[Part of a data file]
────────────────

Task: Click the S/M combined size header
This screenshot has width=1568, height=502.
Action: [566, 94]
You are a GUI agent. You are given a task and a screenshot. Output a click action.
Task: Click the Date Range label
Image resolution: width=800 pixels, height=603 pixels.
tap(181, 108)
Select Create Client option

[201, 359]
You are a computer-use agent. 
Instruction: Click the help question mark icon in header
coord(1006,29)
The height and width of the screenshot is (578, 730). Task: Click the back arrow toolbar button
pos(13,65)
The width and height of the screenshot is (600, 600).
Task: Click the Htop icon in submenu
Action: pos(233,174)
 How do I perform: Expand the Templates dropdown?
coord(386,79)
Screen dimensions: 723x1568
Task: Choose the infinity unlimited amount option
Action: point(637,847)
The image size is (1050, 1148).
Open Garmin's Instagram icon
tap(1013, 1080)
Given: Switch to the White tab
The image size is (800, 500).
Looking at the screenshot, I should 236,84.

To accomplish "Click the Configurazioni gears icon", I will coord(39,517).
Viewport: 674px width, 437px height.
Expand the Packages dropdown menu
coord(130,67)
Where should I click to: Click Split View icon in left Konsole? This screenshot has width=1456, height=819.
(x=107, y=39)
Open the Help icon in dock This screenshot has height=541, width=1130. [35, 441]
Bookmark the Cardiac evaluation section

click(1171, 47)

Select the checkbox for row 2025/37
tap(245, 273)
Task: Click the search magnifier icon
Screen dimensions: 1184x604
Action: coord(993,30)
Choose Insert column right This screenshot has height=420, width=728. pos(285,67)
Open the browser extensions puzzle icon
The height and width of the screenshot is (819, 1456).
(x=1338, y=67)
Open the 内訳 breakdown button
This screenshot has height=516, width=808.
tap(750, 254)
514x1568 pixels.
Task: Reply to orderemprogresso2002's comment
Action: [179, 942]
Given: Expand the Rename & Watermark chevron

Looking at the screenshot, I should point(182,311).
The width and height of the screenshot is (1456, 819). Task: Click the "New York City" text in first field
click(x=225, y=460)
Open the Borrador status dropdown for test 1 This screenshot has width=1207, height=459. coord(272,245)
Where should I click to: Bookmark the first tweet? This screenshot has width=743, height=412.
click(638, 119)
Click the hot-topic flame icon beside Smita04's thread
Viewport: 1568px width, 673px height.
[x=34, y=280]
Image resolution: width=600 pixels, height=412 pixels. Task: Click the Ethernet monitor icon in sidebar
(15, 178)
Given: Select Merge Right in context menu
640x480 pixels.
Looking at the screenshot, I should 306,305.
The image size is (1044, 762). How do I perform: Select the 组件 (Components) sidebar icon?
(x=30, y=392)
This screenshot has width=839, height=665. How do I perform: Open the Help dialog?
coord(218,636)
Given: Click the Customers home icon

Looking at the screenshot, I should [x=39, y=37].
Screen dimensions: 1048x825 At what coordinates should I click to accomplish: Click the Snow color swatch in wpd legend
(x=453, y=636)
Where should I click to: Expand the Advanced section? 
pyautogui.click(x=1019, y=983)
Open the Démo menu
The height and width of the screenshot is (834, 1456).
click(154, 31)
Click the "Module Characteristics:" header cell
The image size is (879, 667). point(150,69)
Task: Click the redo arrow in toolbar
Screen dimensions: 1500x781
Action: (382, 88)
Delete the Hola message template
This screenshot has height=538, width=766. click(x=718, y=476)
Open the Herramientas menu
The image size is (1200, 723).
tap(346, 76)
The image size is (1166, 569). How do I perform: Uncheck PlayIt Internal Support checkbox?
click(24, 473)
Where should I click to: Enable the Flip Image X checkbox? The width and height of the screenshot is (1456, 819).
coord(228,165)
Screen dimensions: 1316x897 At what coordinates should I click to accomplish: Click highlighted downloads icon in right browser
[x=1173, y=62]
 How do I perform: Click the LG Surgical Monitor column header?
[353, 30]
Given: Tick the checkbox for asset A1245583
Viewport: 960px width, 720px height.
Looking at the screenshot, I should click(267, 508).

────────────────

> _Set problem_:
Lay out the records above as a numbered list, omitting blank lines.

> _Task solution_:
1. Task: Click the S/M combined size header
2. This screenshot has width=1568, height=502.
3. Action: [566, 94]
4. You are a GUI agent. You are given a task and a screenshot. Output a click action.
5. Task: Click the Date Range label
6. Image resolution: width=800 pixels, height=603 pixels.
7. tap(181, 108)
8. Select Create Client option
9. [201, 359]
10. You are a computer-use agent. 
11. Instruction: Click the help question mark icon in header
12. coord(1006,29)
13. The height and width of the screenshot is (578, 730). Task: Click the back arrow toolbar button
14. pos(13,65)
15. The width and height of the screenshot is (600, 600).
16. Task: Click the Htop icon in submenu
17. Action: pos(233,174)
18.  How do I perform: Expand the Templates dropdown?
19. coord(386,79)
20. Screen dimensions: 723x1568
21. Task: Choose the infinity unlimited amount option
22. Action: point(637,847)
23. The image size is (1050, 1148).
24. Open Garmin's Instagram icon
25. tap(1013, 1080)
26. Given: Switch to the White tab
27. The image size is (800, 500).
28. Looking at the screenshot, I should 236,84.
29. To accomplish "Click the Configurazioni gears icon", I will coord(39,517).
30. Viewport: 674px width, 437px height.
31. Expand the Packages dropdown menu
32. coord(130,67)
33. Where should I click to: Click Split View icon in left Konsole? This screenshot has width=1456, height=819.
34. (x=107, y=39)
35. Open the Help icon in dock This screenshot has height=541, width=1130. [35, 441]
36. Bookmark the Cardiac evaluation section
37. click(1171, 47)
38. Select the checkbox for row 2025/37
39. tap(245, 273)
40. Task: Click the search magnifier icon
41. Screen dimensions: 1184x604
42. Action: coord(993,30)
43. Choose Insert column right This screenshot has height=420, width=728. pos(285,67)
44. Open the browser extensions puzzle icon
45. The height and width of the screenshot is (819, 1456).
46. (x=1338, y=67)
47. Open the 内訳 breakdown button
48. This screenshot has height=516, width=808.
49. tap(750, 254)
50. 514x1568 pixels.
51. Task: Reply to orderemprogresso2002's comment
52. Action: [179, 942]
53. Given: Expand the Rename & Watermark chevron
54. Looking at the screenshot, I should point(182,311).
55. The width and height of the screenshot is (1456, 819). Task: Click the "New York City" text in first field
56. click(x=225, y=460)
57. Open the Borrador status dropdown for test 1 This screenshot has width=1207, height=459. coord(272,245)
58. Where should I click to: Bookmark the first tweet? This screenshot has width=743, height=412.
59. click(638, 119)
60. Click the hot-topic flame icon beside Smita04's thread
61. Viewport: 1568px width, 673px height.
62. [x=34, y=280]
63. Image resolution: width=600 pixels, height=412 pixels. Task: Click the Ethernet monitor icon in sidebar
64. (15, 178)
65. Given: Select Merge Right in context menu
66. 640x480 pixels.
67. Looking at the screenshot, I should 306,305.
68. The image size is (1044, 762). How do I perform: Select the 组件 (Components) sidebar icon?
69. (x=30, y=392)
70. This screenshot has width=839, height=665. How do I perform: Open the Help dialog?
71. coord(218,636)
72. Given: Click the Customers home icon
73. Looking at the screenshot, I should [x=39, y=37].
74. Screen dimensions: 1048x825 At what coordinates should I click to accomplish: Click the Snow color swatch in wpd legend
75. (x=453, y=636)
76. Where should I click to: Expand the Advanced section? 
77. pyautogui.click(x=1019, y=983)
78. Open the Démo menu
79. The height and width of the screenshot is (834, 1456).
80. click(154, 31)
81. Click the "Module Characteristics:" header cell
82. The image size is (879, 667). point(150,69)
83. Task: Click the redo arrow in toolbar
84. Screen dimensions: 1500x781
85. Action: (382, 88)
86. Delete the Hola message template
87. This screenshot has height=538, width=766. click(x=718, y=476)
88. Open the Herramientas menu
89. The image size is (1200, 723).
90. tap(346, 76)
91. The image size is (1166, 569). How do I perform: Uncheck PlayIt Internal Support checkbox?
92. click(24, 473)
93. Where should I click to: Enable the Flip Image X checkbox? The width and height of the screenshot is (1456, 819).
94. coord(228,165)
95. Screen dimensions: 1316x897 At what coordinates should I click to accomplish: Click highlighted downloads icon in right browser
96. [x=1173, y=62]
97.  How do I perform: Click the LG Surgical Monitor column header?
98. [353, 30]
99. Given: Tick the checkbox for asset A1245583
100. Viewport: 960px width, 720px height.
101. Looking at the screenshot, I should click(267, 508).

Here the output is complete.